(DAMASCUS, Syria) — Sen. John McCain crossed the Syrian border to meet with rebel forces Monday, ABC News has confirmed.
McCain, one of the strongest critics of President Obama’s handling of the bloody two-year old conflict between Syrian President Bashar al-Assad and rebel forces, is the highest-ranking U.S. official to visit Syria since the civil war began.
The trip was first reported by The Daily Beast’s Josh Rogin.
McCain traveled across the border from Turkey to Syria with Gen. Salem Idris, leader of the rebel forces known as the Supreme Military Command. Idris has become the principal interlocutor between the international community and the highly localized Syrian rebel movement.

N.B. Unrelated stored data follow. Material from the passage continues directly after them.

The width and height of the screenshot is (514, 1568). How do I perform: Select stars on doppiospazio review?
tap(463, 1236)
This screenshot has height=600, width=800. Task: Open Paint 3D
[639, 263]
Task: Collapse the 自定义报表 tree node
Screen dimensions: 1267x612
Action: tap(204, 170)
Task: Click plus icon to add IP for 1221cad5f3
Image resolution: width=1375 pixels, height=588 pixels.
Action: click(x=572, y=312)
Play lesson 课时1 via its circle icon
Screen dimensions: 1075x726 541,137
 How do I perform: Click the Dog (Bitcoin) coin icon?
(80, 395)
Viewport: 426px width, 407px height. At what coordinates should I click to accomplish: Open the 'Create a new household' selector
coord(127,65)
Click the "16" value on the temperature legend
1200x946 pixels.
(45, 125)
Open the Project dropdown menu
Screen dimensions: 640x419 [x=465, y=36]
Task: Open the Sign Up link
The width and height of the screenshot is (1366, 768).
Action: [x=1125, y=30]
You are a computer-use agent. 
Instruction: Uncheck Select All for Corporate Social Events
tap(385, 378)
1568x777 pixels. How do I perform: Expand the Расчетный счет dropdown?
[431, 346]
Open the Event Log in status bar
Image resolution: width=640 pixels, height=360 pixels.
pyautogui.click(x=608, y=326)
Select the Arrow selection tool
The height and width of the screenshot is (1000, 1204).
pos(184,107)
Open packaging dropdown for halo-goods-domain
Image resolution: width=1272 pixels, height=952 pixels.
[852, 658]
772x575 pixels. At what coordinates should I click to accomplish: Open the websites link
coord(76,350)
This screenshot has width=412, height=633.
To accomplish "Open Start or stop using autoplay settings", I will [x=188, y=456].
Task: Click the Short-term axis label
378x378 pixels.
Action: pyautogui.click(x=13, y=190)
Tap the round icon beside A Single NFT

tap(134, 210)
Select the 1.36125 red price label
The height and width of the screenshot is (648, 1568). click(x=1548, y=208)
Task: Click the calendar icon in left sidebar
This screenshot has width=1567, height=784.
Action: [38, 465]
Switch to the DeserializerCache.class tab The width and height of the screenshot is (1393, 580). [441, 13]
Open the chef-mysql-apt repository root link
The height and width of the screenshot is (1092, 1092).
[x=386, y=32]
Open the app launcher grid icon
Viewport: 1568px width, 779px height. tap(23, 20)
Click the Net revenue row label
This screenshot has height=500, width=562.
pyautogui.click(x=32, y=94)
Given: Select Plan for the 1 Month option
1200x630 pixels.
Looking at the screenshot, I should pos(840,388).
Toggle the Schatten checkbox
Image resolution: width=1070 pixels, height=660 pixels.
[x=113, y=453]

ABC News confirmed that in meetings with rebel forces during McCain’s several-hour visit to Syria, rebel leaders called for more support from the U.S., including assistance in the form of heavy arms, airstrikes against the Syrian national army, and the enforcement of a no-fly zone.
McCain has also called for the administration to enforce a no-fly zone and provide additional assistance to the Syrian rebels.
McCain has made clear his belief that President Obama’s not doing enough to help the Syrian rebels and that they are running out of time and ammunition. Obama has been reluctant to send weapons, and is instead urging a negotiated peace.
The Obama administration announced in April that it would provide $123 million in non-lethal aid to the rebels.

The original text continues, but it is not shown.